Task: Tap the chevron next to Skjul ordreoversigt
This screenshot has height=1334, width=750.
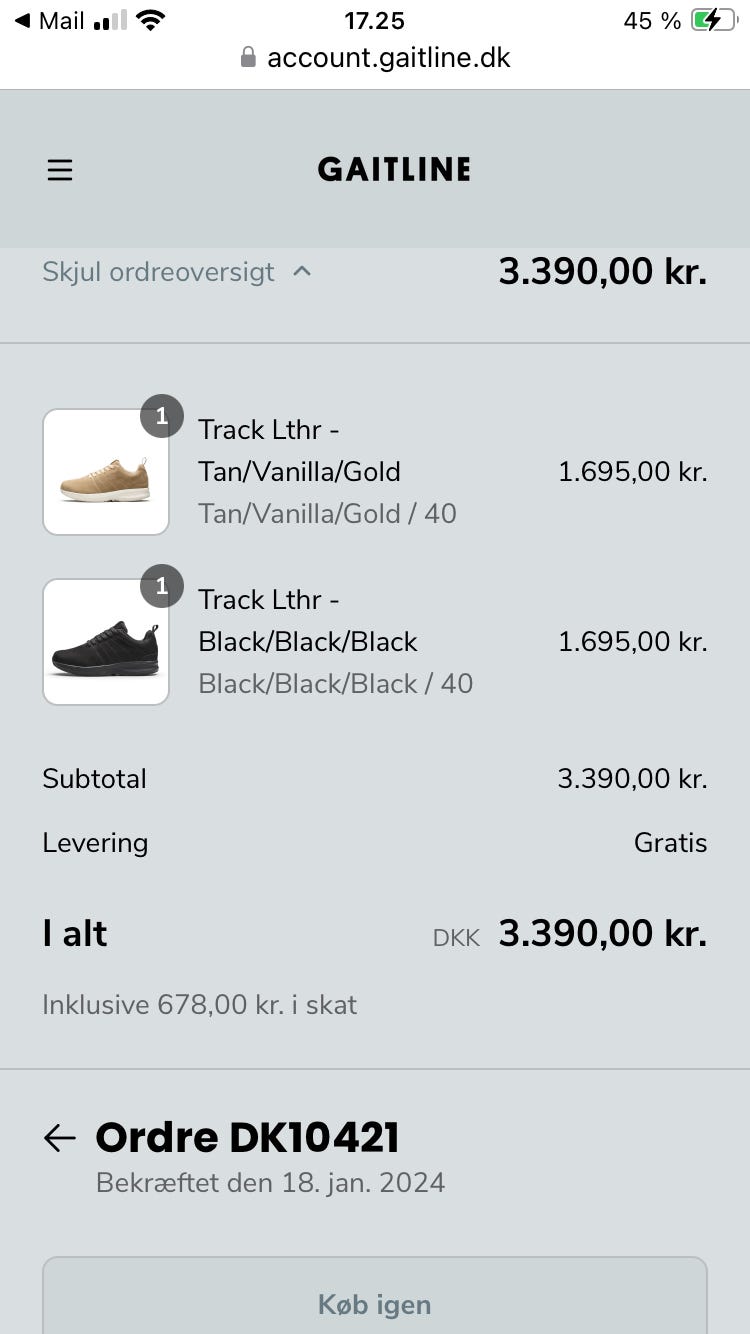Action: 302,271
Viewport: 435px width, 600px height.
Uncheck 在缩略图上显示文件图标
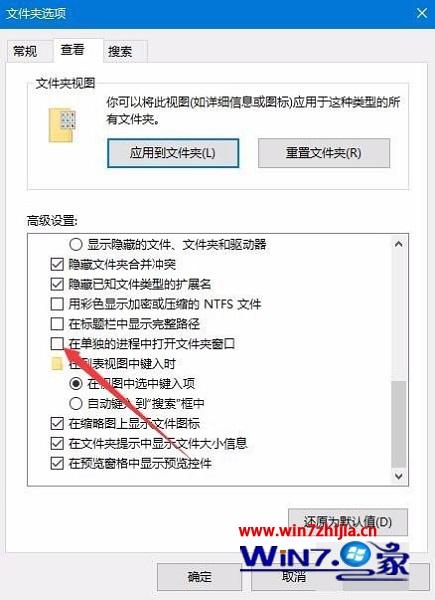click(x=57, y=423)
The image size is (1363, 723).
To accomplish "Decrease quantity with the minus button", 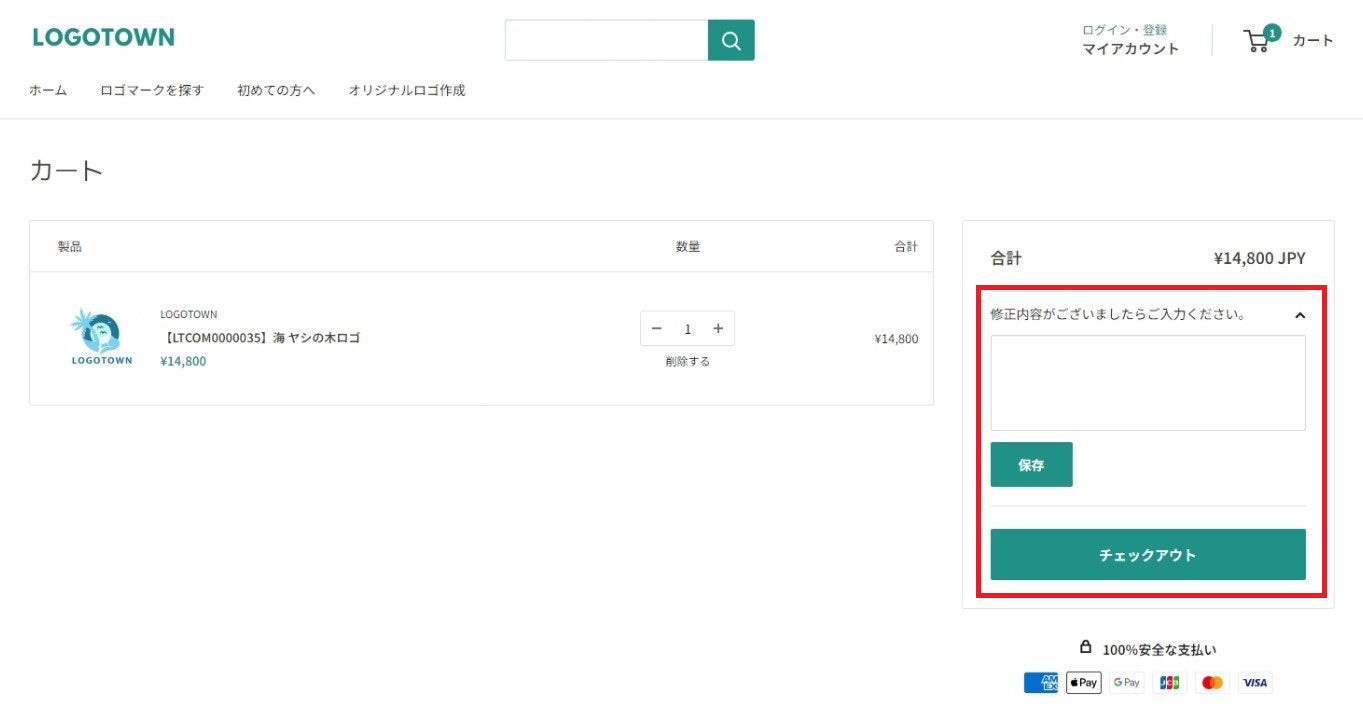I will (657, 329).
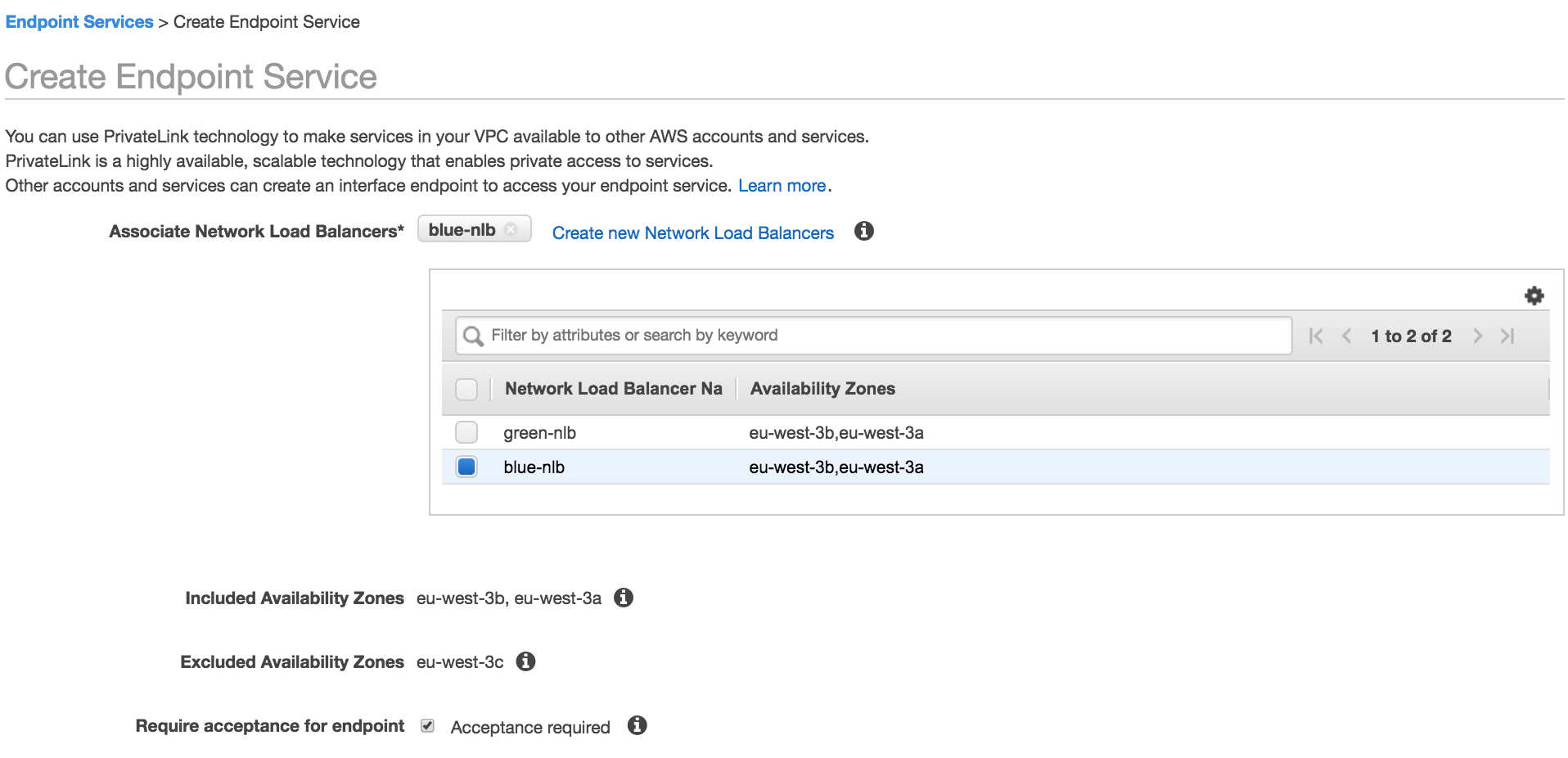Click info icon next to Acceptance required
The width and height of the screenshot is (1568, 758).
[637, 726]
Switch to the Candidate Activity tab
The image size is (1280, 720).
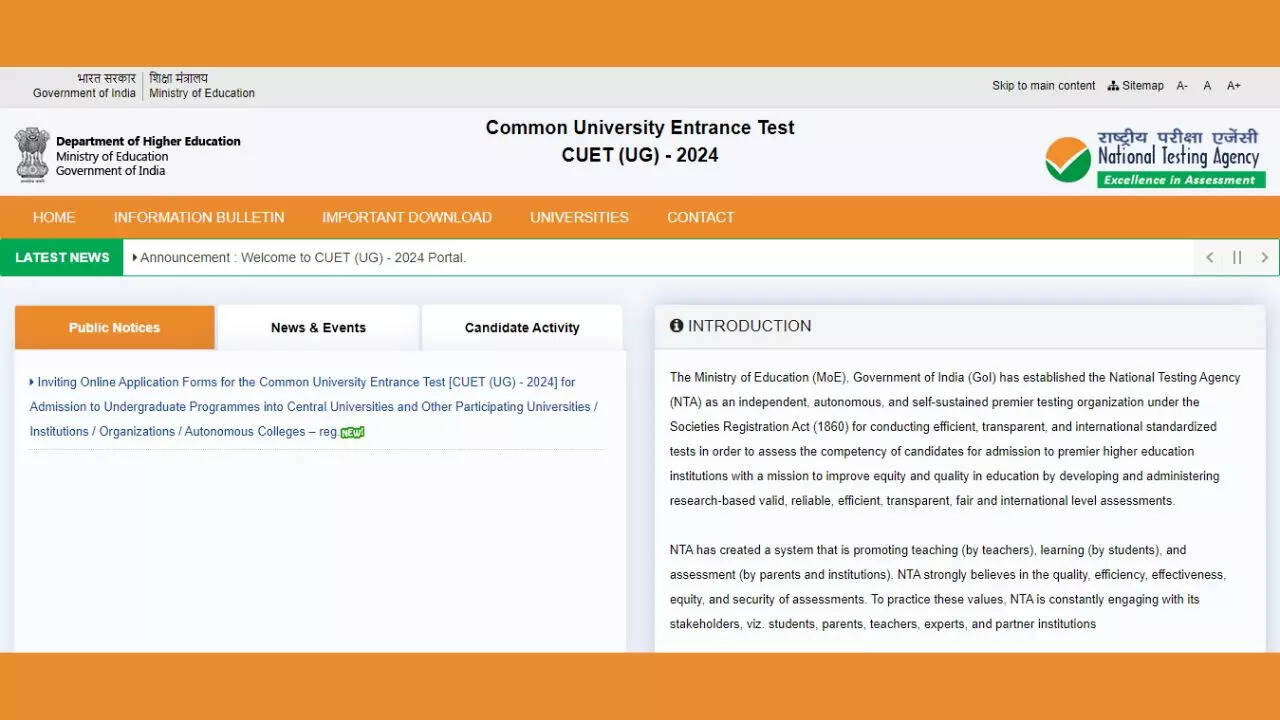pos(522,328)
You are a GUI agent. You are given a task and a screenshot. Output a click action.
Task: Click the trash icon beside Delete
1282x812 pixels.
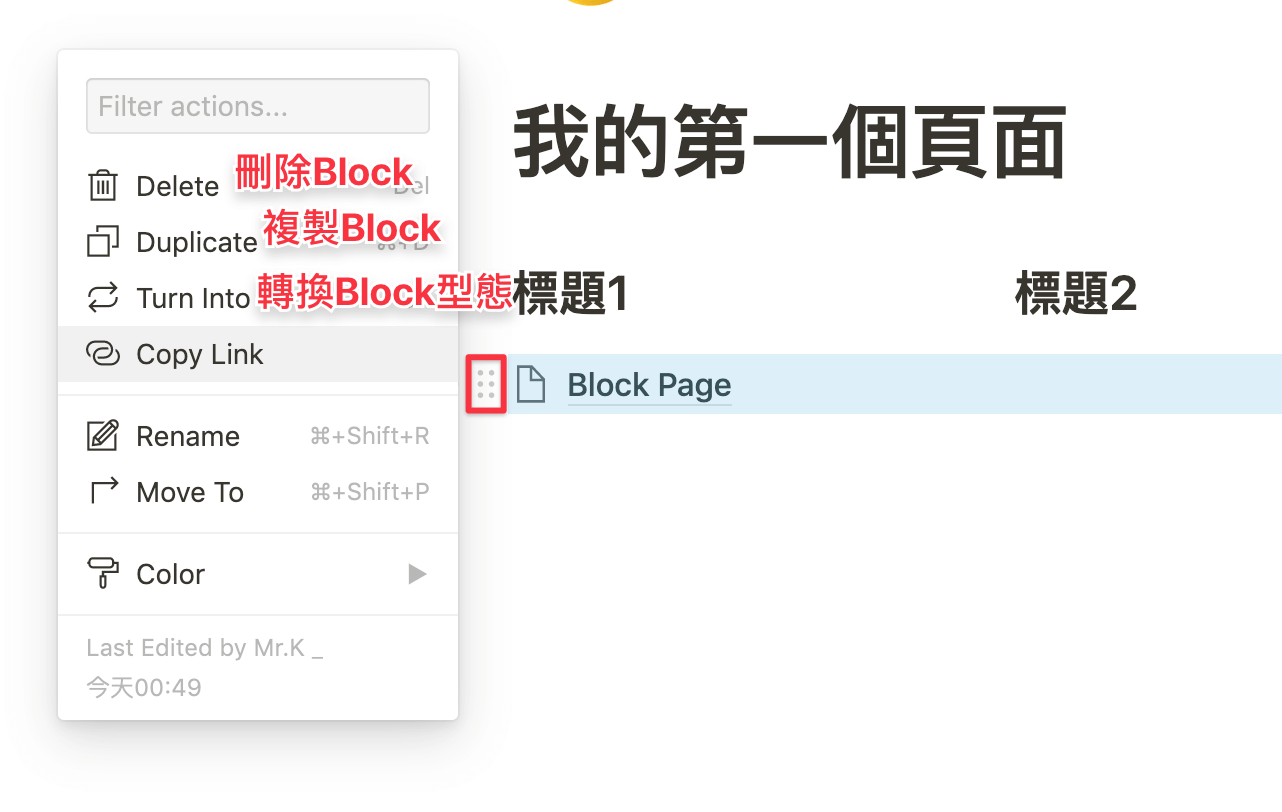click(103, 186)
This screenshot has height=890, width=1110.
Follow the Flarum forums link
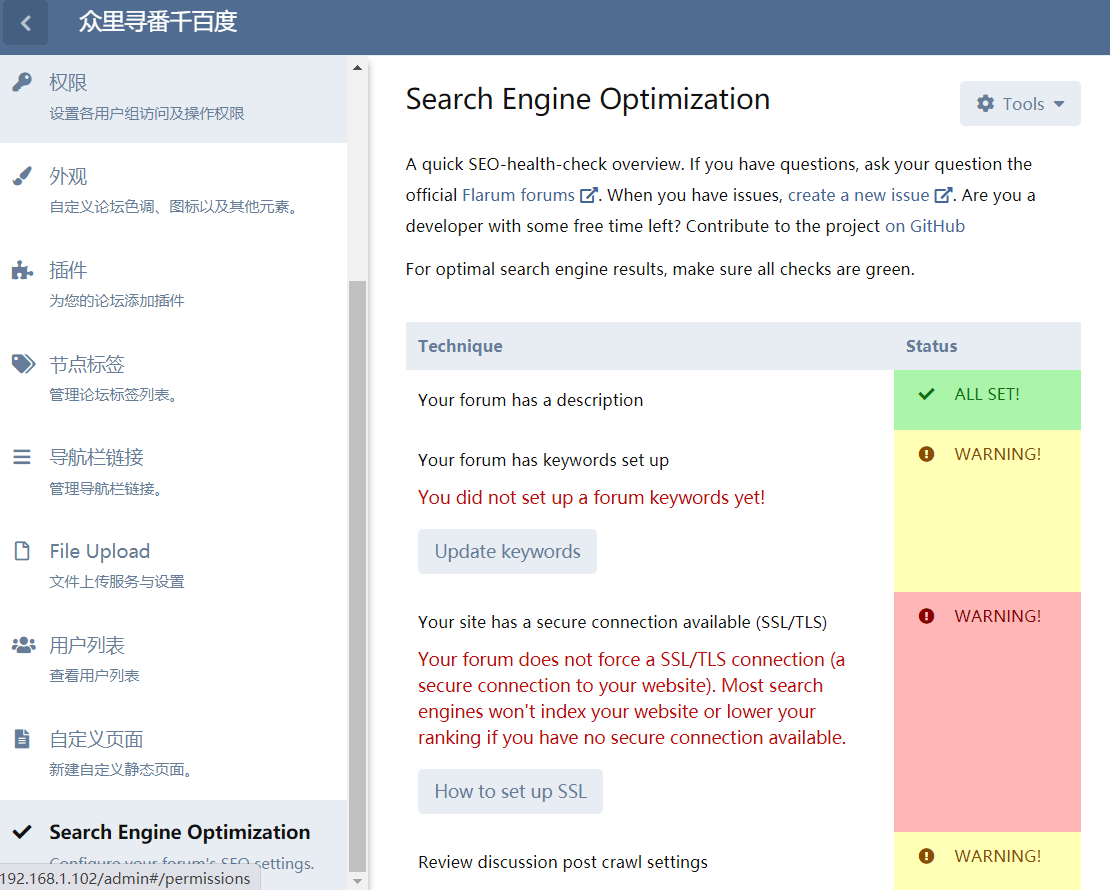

**EXERCISE OBJECTIVE**
Each line from the one that holds "The image size is (1280, 720)." through the end of the entries must be returned exactly, while any pictures stay out.

**RESULT**
The image size is (1280, 720).
pos(522,328)
You are a GUI agent. You are given a task and a screenshot. Output a click action.
Task: Click the trash icon beside Delete
1282x812 pixels.
click(103, 186)
This screenshot has height=890, width=1110.
Follow the Flarum forums link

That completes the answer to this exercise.